Exercise requirements:
**a.** Reproduce word for word the passage of the Kubernetes security post starting with "Running AI workloads" and going on through "than they need.".
**b.** Pick up the post on Kubernetes security hardening for AI workloads from the point where it stops, and keep writing it.

Excerpt:

Young Gao

Posted on Mar 22

Kubernetes Security Hardening for Production AI Workloads in 2026

#kubernetes #security #mlops #devops

Kubernetes Security Hardening for Production AI Workloads in 2026

Running AI workloads on Kubernetes introduces security challenges that don't exist in traditional deployments. GPU access requires privileged containers. Model serving endpoints face adversarial inputs. Training jobs pull untrusted data. And ML pipelines often run with far more permissions than they need.

This guide covers practical, copy-paste security configurations for production AI/ML workloads on Kubernetes.

Data provided:
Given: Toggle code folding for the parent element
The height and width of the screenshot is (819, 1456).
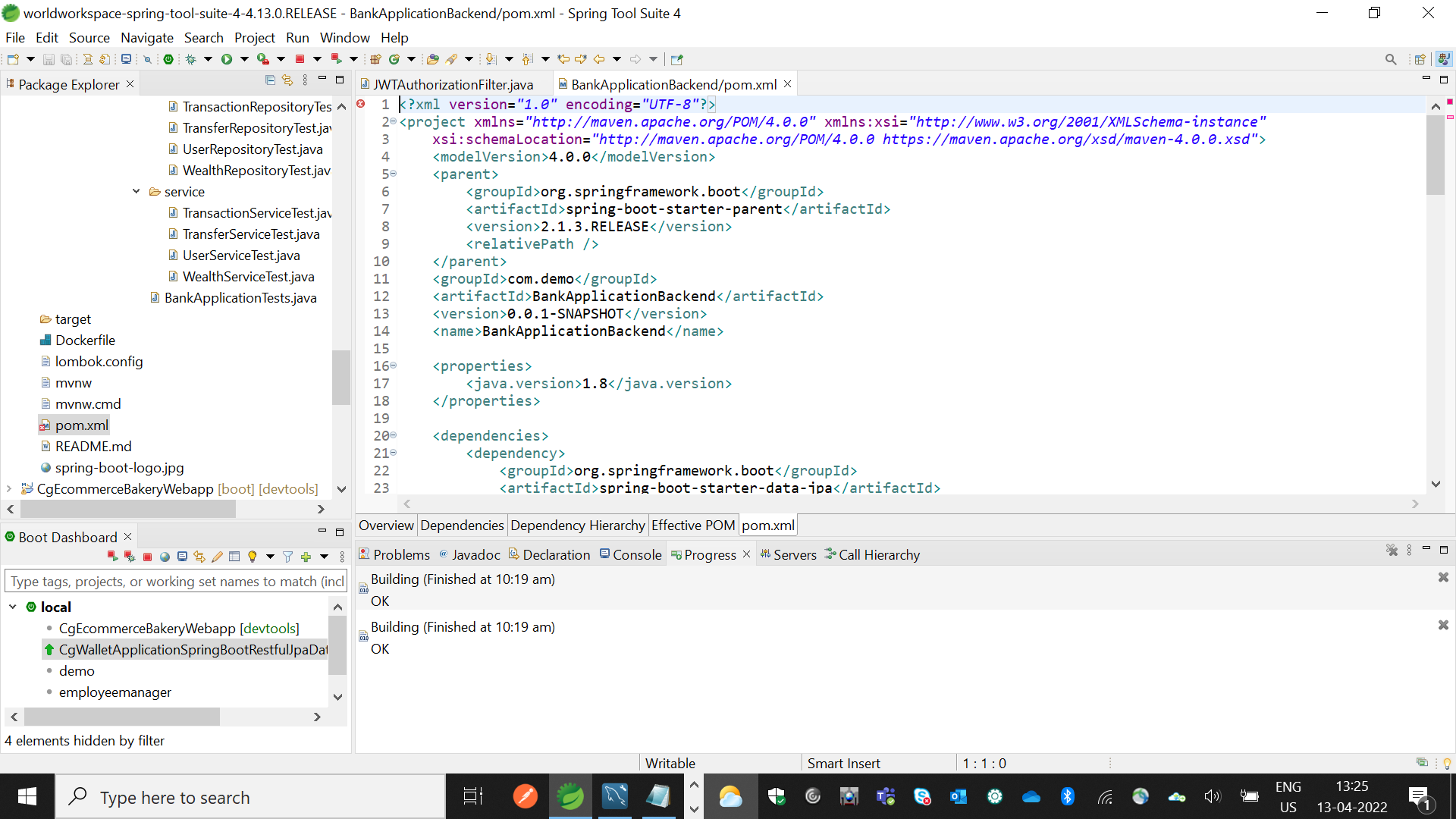Looking at the screenshot, I should 394,174.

Task answers:
**a.**
Running AI workloads on Kubernetes introduces security challenges that don't exist in traditional deployments. GPU access requires privileged containers. Model serving endpoints face adversarial inputs. Training jobs pull untrusted data. And ML pipelines often run with far more permissions than they need.

**b.**
Why AI Workloads Are Different

Standard K8s security guides assume stateless web services. AI workloads break those assumptions:

Challenge	Traditional App	AI Workload
Container privileges	None needed	GPU access requires device plugins
Data access	Database credentials	Training datasets (TB+), model registries
Network surface	HTTP endpoints	gRPC model serving + metrics + training coordination
Resource abuse	CPU/memory limits	GPU memory exhaustion, VRAM leaks
Supply chain	Package dependencies	Model files can contain executable code

1. Pod Security Standards for ML Pods

Don't run training pods as root. Even with GPU requirements, you can restrict privileges:

# ml-namespace.yaml — Enforce restricted pod security
apiVersion: v1
kind: Namespace
metadata:
  name: ml-training
  labels:
    pod-security.kubernetes.io/enforce: restricted
    pod-security.kubernetes.io/enforce-version: latest
    pod-security.kubernetes.io/warn: restricted
---
# For GPU workloads that need device access, use baseline instead
apiVersion: v1
kind: Namespace
metadata:
  name: ml-serving
  labels:
    pod-security.kubernetes.io/enforce: baseline
    pod-security.kubernetes.io/warn: restricted

Training pod with minimal privileges:

apiVersion: v1
kind: Pod
metadata:
  name: training-job
  namespace: ml-training
spec:
  securityContext:
    runAsNonRoot: true
    runAsUser: 1000
    fsGroup: 1000
    seccompProfile:
      type: RuntimeDefault
  containers:
  - name: trainer
    image: registry.internal/ml-trainer:v2.1@sha256:abc123...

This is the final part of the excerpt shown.